MoodSwipe: A Soft Keyboard that Suggests Messages Based on User-Specified Emotions

arXiv:1707.07191v1
Originality Synthesis-oriented
AI Analysis

This work addresses the need for more convenient and emotionally-aware user interfaces in messaging apps, though it appears incremental by combining existing technologies like emotion classification and text suggestion.

The paper tackles the problem of enhancing text messaging by suggesting messages based on user-specified emotions, using real dialog data to train emotion classification models and showing that good emotion cues improve text suggestion.
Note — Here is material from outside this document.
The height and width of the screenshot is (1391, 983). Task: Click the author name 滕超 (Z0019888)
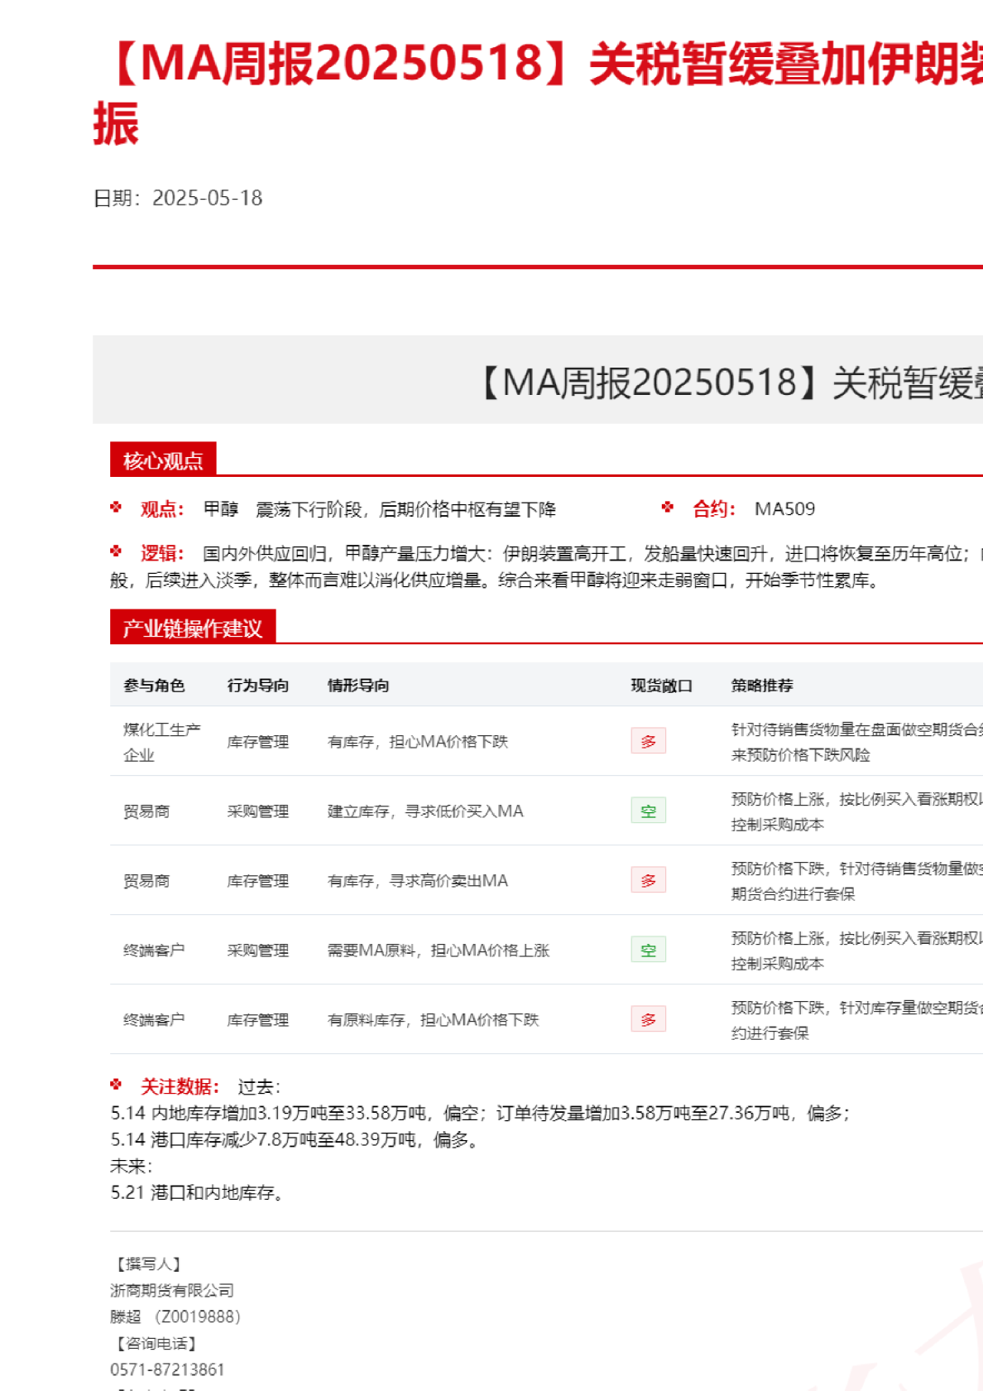tap(175, 1316)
We present MoodSwipe, a soft keyboard that suggests text messages given the user-specified emotions utilizing the real dialog data. The aim of MoodSwipe is to create a convenient user interface to enjoy the technology of emotion classification and text suggestion, and at the same time to collect labeled data automatically for developing more advanced technologies. While users select the MoodSwipe keyboard, they can type as usual but sense the emotion conveyed by their text and receive suggestions for their message as a benefit. In MoodSwipe, the detected emotions serve as the medium for suggested texts, where viewing the latter is the incentive to correcting the former. We conduct several experiments to show the superiority of the emotion classification models trained on the dialog data, and further to verify good emotion cues are important context for text suggestion.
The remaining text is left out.